Jika terdapat orang yang diketahui memenuhi unsur Pasal 27 ayat (2) UU ITE di atas atau terlibat dalam judi online maka berdasarkan ketentuan Pasal 45 ayat (1) UU ITE, orang tersebut dapat dipidana penjara paling lama 6 tahun dan/atau denda paling banyak Rp 1 miliar.

Sebelum adanya ketentuan dalam UU ITE, Kitab Undang-Undang Hukum Pidana (KUHP) telah mengatur terlebih dahulu mengenai larangan adanya judi. Dalam Pasal 303 ayat (1) KUHP, seseorang dilarang untuk menawarkan atau memberikan kesempatan untuk permainan judi. Dengan demikian, baik judi konvensional ataupun judi online termasuk ke dalam ketentuan Pasal 303 ayat (1) KUHP. Berbeda dengan UU ITE, KUHP memberikan denda paling banyak Rp 25 juta dan/atau pidana penjara paling lama 10 tahun.

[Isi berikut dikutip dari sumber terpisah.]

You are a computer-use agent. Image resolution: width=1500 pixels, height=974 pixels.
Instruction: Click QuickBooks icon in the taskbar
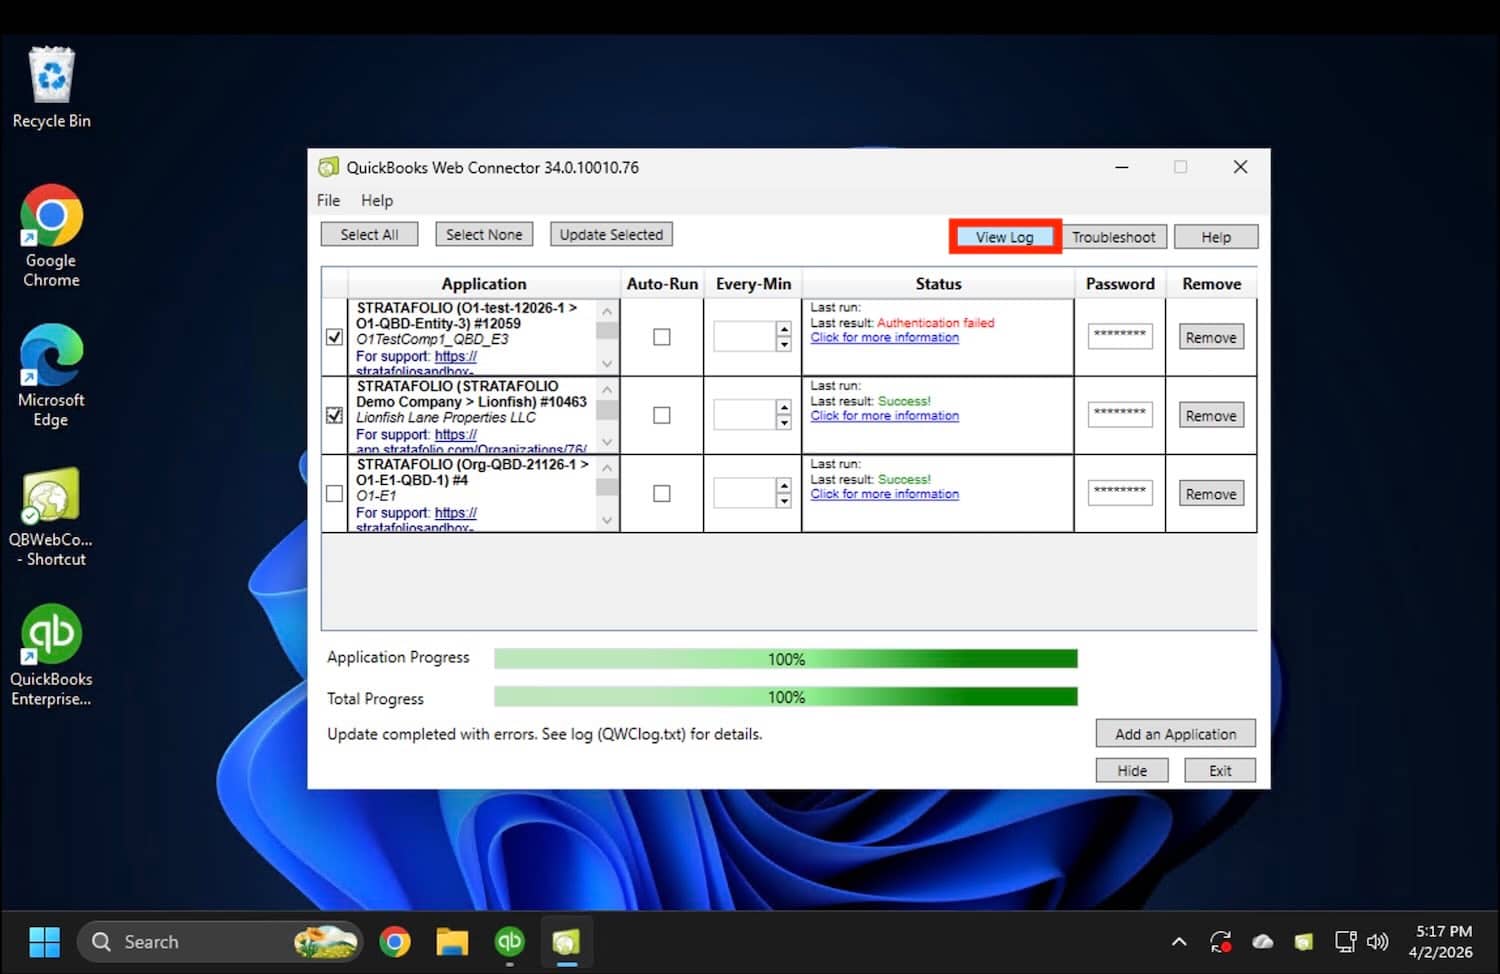pyautogui.click(x=509, y=941)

Dengan adanya perbedaan ketentuan sanksi antara KUHP dan UU ITE, lalu mana yang dapat menjadi landasan hukum bagi kegiatan judi online?

Sekar Ayu Primandani, Partner dari BP Lawyers Counselors at Law, menjelaskan bahwa baik KUHP dan UU ITE keduanya tetap menjadi dasar hukum yang harus diperhatikan terkait ketentuan-ketentuan judi online.

“Keduanya tetap digunakan baik UU ITE maupun KUHP. ‘Online’ itu cenderung ke tindakannya dilakukan secara online dan tindakan tersebut tidak menghapus tindakan judi yang dilakukan dan sampai saat ini masih terdapat kejadian judi bukan online,” tutur Sekar dalam wawancara dengan KlikLegal (17/10/2022).

Lebih lanjut, Sekar menambahkan bahwa UU ITE hanya mencoba memfasilitasi dengan adanya perkembangan informasi dan teknologi menjadi lebih spesifik.

“Sehingga tetap harus melihat aturan baik KUHP maupun UU ITE dan [terlebih] UU ITE tidak mengesampingkan KUHP,” ucap Sekar.